> _Requirement_
Swap "Identify" for "Pinpoint" in the lines from the line with "The height and width of the screenshot is (900, 1600)." to the line with "(128, 286).", keeping everything else the same. Give back only those lines.

> _Material to process_
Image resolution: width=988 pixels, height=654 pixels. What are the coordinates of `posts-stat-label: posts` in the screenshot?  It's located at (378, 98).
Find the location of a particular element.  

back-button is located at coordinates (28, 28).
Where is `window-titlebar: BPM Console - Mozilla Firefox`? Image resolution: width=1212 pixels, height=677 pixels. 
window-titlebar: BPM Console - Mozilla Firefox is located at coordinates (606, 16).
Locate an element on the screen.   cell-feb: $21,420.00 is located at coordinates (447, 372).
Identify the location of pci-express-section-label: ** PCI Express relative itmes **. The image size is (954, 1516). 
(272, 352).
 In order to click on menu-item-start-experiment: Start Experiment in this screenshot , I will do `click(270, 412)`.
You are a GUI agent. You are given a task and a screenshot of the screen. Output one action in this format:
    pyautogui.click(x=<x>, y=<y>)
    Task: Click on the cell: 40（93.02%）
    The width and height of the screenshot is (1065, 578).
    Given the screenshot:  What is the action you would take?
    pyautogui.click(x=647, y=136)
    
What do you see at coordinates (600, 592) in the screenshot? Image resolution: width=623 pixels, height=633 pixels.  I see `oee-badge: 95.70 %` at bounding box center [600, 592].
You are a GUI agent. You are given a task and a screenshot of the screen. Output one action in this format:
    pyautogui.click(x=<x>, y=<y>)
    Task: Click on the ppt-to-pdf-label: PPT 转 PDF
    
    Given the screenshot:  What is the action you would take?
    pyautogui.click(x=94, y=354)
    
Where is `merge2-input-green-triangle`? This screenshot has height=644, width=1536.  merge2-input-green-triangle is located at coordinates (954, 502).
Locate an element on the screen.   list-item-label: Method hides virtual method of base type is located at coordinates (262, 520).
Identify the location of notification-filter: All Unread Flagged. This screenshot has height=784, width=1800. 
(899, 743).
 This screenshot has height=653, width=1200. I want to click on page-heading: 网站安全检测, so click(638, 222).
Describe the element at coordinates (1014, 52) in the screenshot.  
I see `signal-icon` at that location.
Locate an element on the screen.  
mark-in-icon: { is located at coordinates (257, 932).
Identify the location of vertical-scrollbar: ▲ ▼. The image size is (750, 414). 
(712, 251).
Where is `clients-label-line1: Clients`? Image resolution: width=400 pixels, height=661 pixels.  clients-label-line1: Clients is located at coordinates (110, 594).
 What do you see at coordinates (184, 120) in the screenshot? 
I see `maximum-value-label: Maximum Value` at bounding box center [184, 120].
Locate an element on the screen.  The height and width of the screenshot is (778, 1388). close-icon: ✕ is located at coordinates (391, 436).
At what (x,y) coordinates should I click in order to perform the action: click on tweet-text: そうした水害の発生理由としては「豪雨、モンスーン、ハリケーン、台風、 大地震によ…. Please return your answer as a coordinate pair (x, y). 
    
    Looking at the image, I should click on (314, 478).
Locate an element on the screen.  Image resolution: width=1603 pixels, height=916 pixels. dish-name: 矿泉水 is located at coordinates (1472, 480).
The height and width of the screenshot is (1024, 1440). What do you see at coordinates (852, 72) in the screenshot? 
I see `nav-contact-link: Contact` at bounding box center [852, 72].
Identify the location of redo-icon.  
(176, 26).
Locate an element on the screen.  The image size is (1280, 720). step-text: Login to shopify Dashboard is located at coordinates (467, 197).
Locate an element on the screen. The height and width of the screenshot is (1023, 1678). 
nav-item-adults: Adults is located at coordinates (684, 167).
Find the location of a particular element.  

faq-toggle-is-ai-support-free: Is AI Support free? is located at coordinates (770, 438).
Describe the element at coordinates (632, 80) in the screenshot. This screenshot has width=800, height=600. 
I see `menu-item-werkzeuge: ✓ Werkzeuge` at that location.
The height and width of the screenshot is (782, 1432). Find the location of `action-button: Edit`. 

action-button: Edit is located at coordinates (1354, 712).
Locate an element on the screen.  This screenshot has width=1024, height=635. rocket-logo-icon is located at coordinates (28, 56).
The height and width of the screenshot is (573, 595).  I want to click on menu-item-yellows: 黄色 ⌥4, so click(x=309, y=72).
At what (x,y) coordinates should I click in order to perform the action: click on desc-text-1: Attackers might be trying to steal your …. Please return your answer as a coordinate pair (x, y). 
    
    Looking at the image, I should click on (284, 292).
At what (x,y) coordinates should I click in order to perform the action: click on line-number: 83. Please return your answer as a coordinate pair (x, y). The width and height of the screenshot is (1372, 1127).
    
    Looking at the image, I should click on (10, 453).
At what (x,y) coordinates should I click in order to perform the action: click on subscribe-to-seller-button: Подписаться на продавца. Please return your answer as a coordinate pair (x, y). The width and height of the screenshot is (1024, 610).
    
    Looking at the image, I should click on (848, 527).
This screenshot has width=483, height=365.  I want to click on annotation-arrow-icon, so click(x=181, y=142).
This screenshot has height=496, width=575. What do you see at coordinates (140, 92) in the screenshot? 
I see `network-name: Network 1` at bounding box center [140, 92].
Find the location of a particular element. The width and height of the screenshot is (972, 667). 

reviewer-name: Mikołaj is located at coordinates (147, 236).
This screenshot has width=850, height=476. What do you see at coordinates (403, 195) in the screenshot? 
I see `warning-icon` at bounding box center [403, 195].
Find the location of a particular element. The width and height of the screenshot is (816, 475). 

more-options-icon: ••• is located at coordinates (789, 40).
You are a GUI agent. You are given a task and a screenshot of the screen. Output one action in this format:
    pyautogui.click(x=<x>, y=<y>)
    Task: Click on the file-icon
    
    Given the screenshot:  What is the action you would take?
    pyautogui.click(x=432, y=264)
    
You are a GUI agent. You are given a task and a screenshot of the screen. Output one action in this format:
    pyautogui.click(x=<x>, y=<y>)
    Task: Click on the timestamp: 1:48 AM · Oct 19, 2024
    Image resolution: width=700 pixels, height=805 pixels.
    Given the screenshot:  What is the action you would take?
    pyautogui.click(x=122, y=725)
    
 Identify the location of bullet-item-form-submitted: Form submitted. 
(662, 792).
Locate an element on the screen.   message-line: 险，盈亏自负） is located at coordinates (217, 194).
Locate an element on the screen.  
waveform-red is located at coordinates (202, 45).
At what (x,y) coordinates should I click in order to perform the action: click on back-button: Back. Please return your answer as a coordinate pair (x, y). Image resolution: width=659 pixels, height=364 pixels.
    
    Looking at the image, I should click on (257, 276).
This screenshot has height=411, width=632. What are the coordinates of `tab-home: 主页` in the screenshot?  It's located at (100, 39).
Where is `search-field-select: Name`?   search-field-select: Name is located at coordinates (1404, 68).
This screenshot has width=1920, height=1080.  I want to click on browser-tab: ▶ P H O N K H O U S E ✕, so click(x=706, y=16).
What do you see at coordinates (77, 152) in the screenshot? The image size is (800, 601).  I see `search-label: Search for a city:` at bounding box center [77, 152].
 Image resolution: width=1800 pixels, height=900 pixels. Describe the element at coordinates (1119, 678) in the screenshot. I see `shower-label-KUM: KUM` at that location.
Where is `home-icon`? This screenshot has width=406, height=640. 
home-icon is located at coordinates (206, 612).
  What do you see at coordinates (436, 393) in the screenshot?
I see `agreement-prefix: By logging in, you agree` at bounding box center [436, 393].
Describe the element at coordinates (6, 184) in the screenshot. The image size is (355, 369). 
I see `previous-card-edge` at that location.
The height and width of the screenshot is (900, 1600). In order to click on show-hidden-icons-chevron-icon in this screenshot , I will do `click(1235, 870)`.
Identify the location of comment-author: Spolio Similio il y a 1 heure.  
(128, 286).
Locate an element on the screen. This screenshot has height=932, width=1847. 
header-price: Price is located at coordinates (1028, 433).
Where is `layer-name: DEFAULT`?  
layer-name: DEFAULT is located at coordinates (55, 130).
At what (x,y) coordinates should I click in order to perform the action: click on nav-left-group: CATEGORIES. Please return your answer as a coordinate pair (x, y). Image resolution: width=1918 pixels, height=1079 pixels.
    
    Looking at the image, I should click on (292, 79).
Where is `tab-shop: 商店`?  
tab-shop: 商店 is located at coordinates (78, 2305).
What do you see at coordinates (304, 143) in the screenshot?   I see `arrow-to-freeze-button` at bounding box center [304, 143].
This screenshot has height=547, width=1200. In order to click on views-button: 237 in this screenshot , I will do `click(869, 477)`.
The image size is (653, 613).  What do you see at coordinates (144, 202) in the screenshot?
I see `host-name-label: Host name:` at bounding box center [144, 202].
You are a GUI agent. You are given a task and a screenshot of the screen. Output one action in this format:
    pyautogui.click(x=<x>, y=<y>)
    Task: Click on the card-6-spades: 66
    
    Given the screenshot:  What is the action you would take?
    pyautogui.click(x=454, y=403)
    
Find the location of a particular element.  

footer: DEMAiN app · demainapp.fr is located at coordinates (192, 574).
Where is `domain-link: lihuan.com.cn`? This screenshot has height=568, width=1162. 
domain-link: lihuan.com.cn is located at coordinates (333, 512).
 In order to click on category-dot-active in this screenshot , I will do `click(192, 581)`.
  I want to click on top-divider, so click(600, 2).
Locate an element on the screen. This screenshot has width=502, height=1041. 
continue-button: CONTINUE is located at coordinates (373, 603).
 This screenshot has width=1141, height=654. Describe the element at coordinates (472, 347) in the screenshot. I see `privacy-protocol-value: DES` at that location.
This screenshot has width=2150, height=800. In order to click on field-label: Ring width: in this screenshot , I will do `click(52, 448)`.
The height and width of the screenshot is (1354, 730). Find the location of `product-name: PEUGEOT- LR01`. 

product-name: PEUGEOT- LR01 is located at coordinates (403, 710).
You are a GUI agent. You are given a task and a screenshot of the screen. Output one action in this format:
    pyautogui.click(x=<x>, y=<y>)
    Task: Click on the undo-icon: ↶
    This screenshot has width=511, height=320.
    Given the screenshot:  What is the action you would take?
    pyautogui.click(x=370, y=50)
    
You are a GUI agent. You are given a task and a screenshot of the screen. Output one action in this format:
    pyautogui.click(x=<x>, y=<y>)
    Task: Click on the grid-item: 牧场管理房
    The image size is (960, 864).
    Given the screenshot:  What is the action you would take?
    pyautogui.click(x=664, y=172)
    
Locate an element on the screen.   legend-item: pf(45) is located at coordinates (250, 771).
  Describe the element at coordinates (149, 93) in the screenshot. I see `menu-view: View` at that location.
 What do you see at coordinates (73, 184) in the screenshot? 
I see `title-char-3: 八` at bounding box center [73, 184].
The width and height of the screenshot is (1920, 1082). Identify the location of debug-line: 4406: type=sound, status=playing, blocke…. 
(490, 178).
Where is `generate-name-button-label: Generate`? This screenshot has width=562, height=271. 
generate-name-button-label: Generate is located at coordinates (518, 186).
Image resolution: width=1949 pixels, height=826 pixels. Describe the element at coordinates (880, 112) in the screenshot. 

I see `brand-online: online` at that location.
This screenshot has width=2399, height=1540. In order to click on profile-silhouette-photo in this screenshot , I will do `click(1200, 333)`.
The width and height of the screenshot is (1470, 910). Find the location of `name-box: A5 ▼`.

> _Your solution_
The height and width of the screenshot is (900, 1600). In order to click on show-hidden-icons-chevron-icon in this screenshot , I will do `click(1235, 870)`.
Pinpoint the location of comment-author: Spolio Similio il y a 1 heure.  
(128, 286).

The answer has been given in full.